◆ **DATA SHOWN**
-----

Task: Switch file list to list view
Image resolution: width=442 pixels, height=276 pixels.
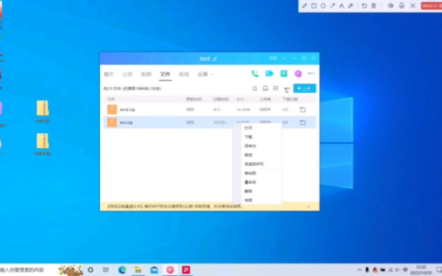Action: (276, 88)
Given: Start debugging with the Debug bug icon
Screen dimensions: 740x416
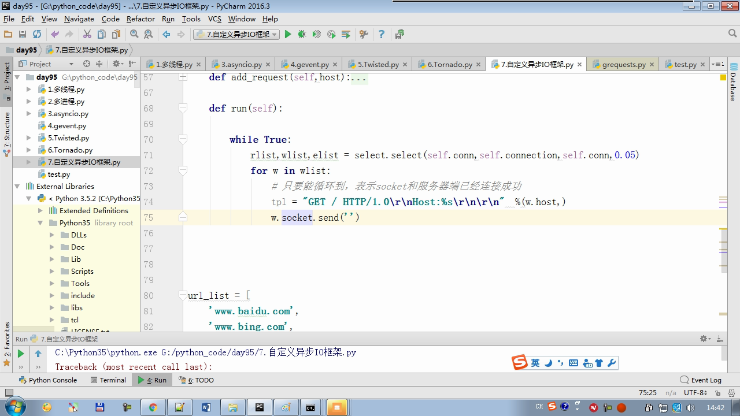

-----

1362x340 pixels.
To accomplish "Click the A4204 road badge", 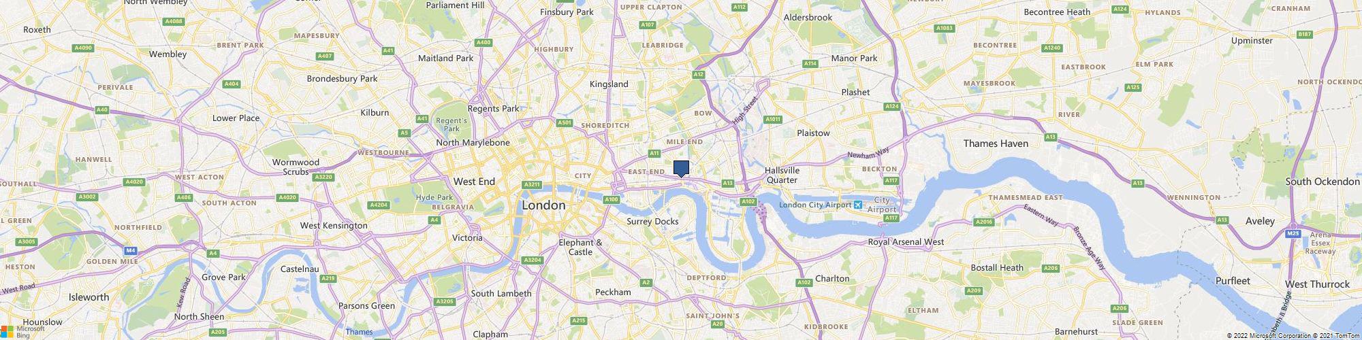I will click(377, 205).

-----

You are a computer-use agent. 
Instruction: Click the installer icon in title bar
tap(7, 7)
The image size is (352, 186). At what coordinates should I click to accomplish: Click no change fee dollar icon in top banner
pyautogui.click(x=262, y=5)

-----

◆ **WHAT YOU SHOULD DO**
From the data above, output exactly the lines between the one containing "Given: Start debugging" and the one containing "Screen dimensions: 740x416", counting both of them.

◆ **EXERCISE RESPONSE**
Given: Start debugging with the Debug bug icon
Screen dimensions: 740x416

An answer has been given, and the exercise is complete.